Stat: Private equity, healthcare, and profits: It’s time to protect patients
Stat reported how it is essential to closely monitor potential fraud by private equity firms that are “further encroach[ing] upon the health care industry” so that “patients’ best interests are protected and prioritized.”
Stat, March 24, 2022: Private equity, health care, and profits: It’s time to protect patients
According to Stat, “when private equity buys a health care company, patients often pay the price. A 2021 study concluded that private equity ownership increases the short-term mortality of nursing home residents by 10%, which represents more than 20,000 lives lost during a 12-year period, likely due to lowered nursing-staff-to-resident ratios and the diversion of patient care funding to private equity owners. An investigation by USA Today and Newsy found that when private equity firms acquire an interest in dental practices treating Medicaid patients, often children, those practices tend to incentivize dentists to increase the volume of procedures, regardless of medical necessity.”

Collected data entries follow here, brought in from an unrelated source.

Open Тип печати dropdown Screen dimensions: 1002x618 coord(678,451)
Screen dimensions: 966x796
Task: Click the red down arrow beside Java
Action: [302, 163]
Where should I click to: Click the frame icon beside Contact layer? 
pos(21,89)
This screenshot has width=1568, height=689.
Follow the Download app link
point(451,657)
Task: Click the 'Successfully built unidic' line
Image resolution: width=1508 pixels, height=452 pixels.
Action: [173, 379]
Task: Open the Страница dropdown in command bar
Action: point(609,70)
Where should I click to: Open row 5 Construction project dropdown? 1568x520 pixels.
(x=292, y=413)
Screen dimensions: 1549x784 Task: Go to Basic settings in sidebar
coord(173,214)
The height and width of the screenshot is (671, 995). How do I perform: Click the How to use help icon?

Citing the Private Equity Stakeholder Project’s report “The Kids Are Not Alright: How Private Equity Profits Off of Behavioral Health Services for Vulnerable and At-Risk Youth,” Stat shared the report’s conclusions that expansion of these companies into behavioral health services for vulnerable and at-risk youth has led to safety issues, quality of care issues, and even “horrific conditions” when short-term profits trump other considerations.
The article also observed, “Private equity investments often involve raising substantial amounts of debt financing to obtain a controlling interest in a company, secured by that company’s assets, which can leave the operating company with a significant debt burden on its cash flow that increases the risk of a future bankruptcy.
“The combination of leveraged investments in companies with the one-sided performance fee that rewards private equity firms for profitable investments but does not penalize them for unprofitable ones creates a distorted structure that incentivizes these firms to select risky investments and to operate them in a risky fashion.”